E-commerce is an established feature of the retail marketplace. How is this evolving for specialist brands with luxury goods and services?


The rise of e-commerce has changed the retail marketplace for consumers and businesses. The fact companies like Amazon can exist with such a small number of physical stores is testament to this.

However, not all brands or sectors of the marketplace have so readily embraced the technology. In the past, luxury and designer goods retailers didn’t exhibit the same desire to compete in the online space. Today, their priorities are changing as consumers look to the internet for their shopping needs.

This trend is prevalent across the globe, with the UK’s Office of National Statistics finding that online shopping is continuing to grow across all brands and markets. According to the organisation’s research, e-commerce spending in September rose 15.2 per cent over the same time in 2014 and 4.5 per cent over the previous month.

Luxury e-commerce defined

Broadly speaking, luxury e-commerce still follows similar trends to regular online shopping developments. The difference between conventional and luxury retail occurs in the type of goods and services sold. According to a report from Deloitte, it’s difficult to define what constitutes a luxury good or service.

Despite this, the consultancy stated the definition involves a combination of exclusivity, established premium branding and high price points – three features that challenge the cheap availability often promoted by online stores.

How will these trends develop?

As with the rest of the e-commerce industry, the luxury sector is expected to see notable growth. McKinsey & Company suggested that online sales of luxury goods and services could reach its tipping point over the next five years, with these purchases gathering significant momentum.

The organisation found that, currently, luxury brands account for just 6 per cent of all e-commerce revenue, a number that is expected to double to 12 per cent by the end of 2020. In a decade’s time, McKinsey & Company’s forecast expects this to reach 18 per cent, or $106 billion per year.

These trends are expected to remain fairly stable for each individual brand. McKinsey & Company suggested that luxury e-commerce demand is likely to follow an S-curve in most cases.
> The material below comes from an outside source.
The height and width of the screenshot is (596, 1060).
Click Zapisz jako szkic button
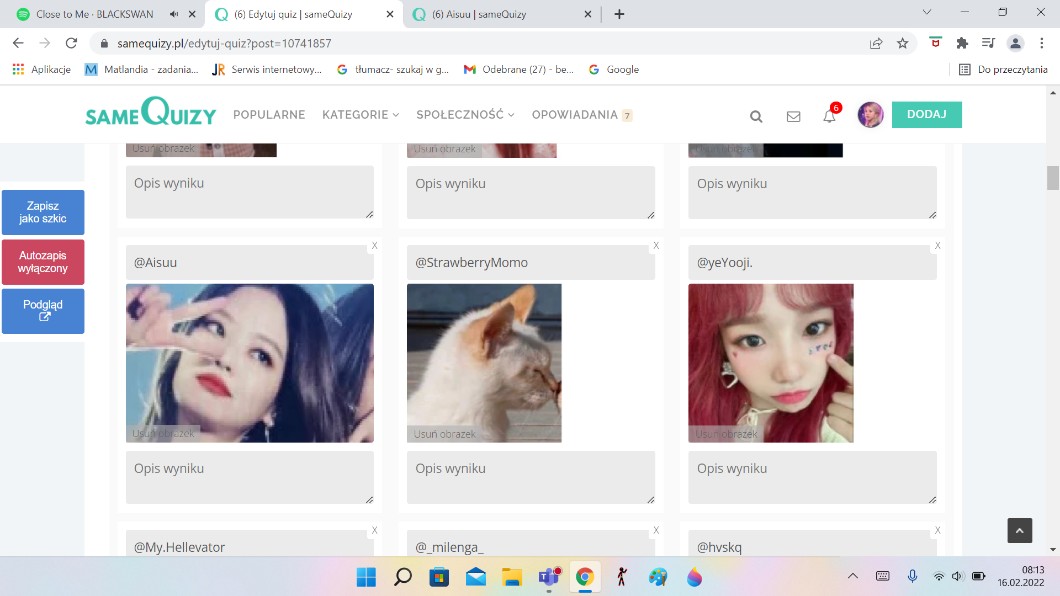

The three stages that comprise this evolution include:

Which markets will be most receptive to luxury e-commerce?

Deloitte investigated the global market for luxury goods in general, finding that the Asia-Pacific (APAC) region has a disproportionate level of demand for these products. Surprisingly, Chinese consumers aren’t leading these trends. While the nation is still the world’s third-largest consumer of luxury goods, it’s second in this part of the globe.

Instead, Japanleads  APAC countries in luxury good consumption, and holds the No. 2 spot in the world behind the US. However, Deloitte suggested the economic factors for consumers in the area may reduce growth in this market.

The consultancy also discovered that e-commerce trends are changing the way luxury goods are sold to consumers in these markets. In 2013, 5.3 per cent of all luxury good sales occurred over the internet, with Deloitte expecting this proportion to increase at a compound annual growth rate of 23 per cent.

The UK is currently the fastest growing market for luxury e-commerce, tracking well above the global average with 13.6 per cent.

Deloitte also pointed out this drive is mostly consumer created, as luxury brands were hesitant to merge their existing ideals of exclusivity and prestige with a service that often promotes the opposite.

There’s also a split within the luxury e-commerce market that dictates consumer responses. Deloitte acknowledged that aspirational luxury brands often possess online stores that outperform their physical counterparts.

Other options for luxury brands looking to retain their opulent status include only selling goods that are now out-of-date, preserving the exclusivity and prestige of their existing product lineup.

What else will change the consumer experience?

Google investigated the moment-to-moment experiences of the shopping journey that affect the way consumers respond to brands and their products.

Dubbed micro-moments, these events represent the instances that are most important to shoppers, especially digital ones. Google found that, even when consumers are in a company’s physical store, they are still likely to connect to e-commerce platforms or other sites via mobile devices to validate their decisions.

Up to 82 per cent of people consult their smartphones while shopping in physical stores, cementing the role e-commerce has in influencing consumer behaviour.

According to Google, the key motivators in these cases are the need for immediate action and the demand for relevant information. Mobile technology is capable of satisfying both of these requirements, making them an essential step on the customer journey that businesses need to prepare for.